Hon'ble Rakesh Tiwari,  J.

Heard learned counsel for the parties and perused the record.

By means of this writ petition the petitioner has, inter alia, prayed for a writ of certiorari quashing the orders dated 26.5.2005, 3.9.2005 and 30.12.2005 passed by respondent nos. 4, 3 and 2 respectively.

It appears from the record that the petitioner who was working as a Conductor in the U.P. State Road Transport Corporation has been removed from service vide impugned order dated 26.5.2005 after conducting an enquiry into the charges for carrying 46 passengers on 21.9.2001 without tickets from Varanasi to Azamgarh.

It further appears that while the petitioner was conducting Bus No. UP 65A/9378 from Varanasi to Azamgarh on 21.9.2001 Sri Subedar Singh, Traffic Inspector checked the bus at Hanumanganj at 12.15 p.m. and found that 46 passengers were travelling without tickets in the bus and the petitioner refused to show way bill and ticket book to the Traffic Inspector. The Traffic Inspector accordingly submitted his report in this regard to the Regional Manager, U.P.S.R.T.C., Azamgarh (respondent no. 4) who served the charge sheet dated 18.10.2001 upon the petitioner. The petitioner submitted his reply to the charge sheet stating that he has been falsely implicated on account of enmity with respondent no. 5 who is a relative of his Pattidar.

The petitioner preferred an appeal before respondent no. 3 against his removal from service on the ground that independent witnesses were not called for examination/examination-in-chief. The appeal having been dismissed by respondent no. 3 vide order dated 3.9.2005 the petitioner preferred a revision which was also dismissed by the Chairman, U.P.S.R.T.C., Lucknow (respondent no. 2) vide impugned order dated 30.12.2005.

Aggrieved by the aforesaid order dated 30.12.2005 the petitioner has preferred this writ petition.  

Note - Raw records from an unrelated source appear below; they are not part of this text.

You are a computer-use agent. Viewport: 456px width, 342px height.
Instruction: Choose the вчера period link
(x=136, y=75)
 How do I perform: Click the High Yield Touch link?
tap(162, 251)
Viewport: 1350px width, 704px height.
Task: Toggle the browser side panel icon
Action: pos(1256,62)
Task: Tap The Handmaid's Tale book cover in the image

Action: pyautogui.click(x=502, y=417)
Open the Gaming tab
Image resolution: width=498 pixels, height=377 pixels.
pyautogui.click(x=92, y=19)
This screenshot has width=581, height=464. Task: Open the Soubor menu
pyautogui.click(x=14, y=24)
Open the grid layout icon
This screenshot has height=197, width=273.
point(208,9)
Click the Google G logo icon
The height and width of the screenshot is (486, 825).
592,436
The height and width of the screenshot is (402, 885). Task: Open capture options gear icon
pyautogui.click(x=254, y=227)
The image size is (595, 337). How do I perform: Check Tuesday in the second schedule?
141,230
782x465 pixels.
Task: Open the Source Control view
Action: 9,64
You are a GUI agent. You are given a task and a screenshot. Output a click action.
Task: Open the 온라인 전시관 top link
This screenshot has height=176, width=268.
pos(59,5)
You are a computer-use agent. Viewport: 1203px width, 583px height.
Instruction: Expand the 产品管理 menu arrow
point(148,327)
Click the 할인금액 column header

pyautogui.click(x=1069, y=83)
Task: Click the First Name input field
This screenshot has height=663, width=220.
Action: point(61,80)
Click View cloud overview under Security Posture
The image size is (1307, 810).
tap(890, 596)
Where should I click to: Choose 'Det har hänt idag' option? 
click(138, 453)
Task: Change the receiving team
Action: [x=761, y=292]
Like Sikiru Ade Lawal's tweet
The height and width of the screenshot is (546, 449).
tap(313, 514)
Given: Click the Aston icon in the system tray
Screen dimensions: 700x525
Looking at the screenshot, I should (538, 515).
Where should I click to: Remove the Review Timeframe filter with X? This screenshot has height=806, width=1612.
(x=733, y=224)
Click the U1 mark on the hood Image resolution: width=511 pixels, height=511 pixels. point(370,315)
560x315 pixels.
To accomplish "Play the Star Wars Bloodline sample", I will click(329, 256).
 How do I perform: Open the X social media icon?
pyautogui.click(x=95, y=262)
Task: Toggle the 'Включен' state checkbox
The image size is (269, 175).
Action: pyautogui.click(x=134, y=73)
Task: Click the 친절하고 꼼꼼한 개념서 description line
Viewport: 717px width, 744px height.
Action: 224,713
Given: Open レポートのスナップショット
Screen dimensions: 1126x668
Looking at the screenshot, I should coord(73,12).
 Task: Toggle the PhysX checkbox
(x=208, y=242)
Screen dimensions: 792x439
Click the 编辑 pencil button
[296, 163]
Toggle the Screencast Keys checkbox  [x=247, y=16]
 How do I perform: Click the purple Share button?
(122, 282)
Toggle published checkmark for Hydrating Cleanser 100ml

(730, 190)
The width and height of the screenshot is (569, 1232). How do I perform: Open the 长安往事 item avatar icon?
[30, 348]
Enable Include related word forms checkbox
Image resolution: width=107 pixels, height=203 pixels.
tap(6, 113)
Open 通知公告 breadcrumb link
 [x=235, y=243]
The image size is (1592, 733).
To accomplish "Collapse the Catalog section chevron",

The counsel for the petitioner urges that the services of the petitioner  have been wrongly and illegally terminated as the charges levelled against him have not been proved by any independent witness and the report dated 21.9.2001 sent by the Enquiry Officer (respondent no. 5) to the Regional Manager, U.P.S.R.T.C., Azamgarh holding the charges to be proved iis without any basis, arbitrary and illegal.  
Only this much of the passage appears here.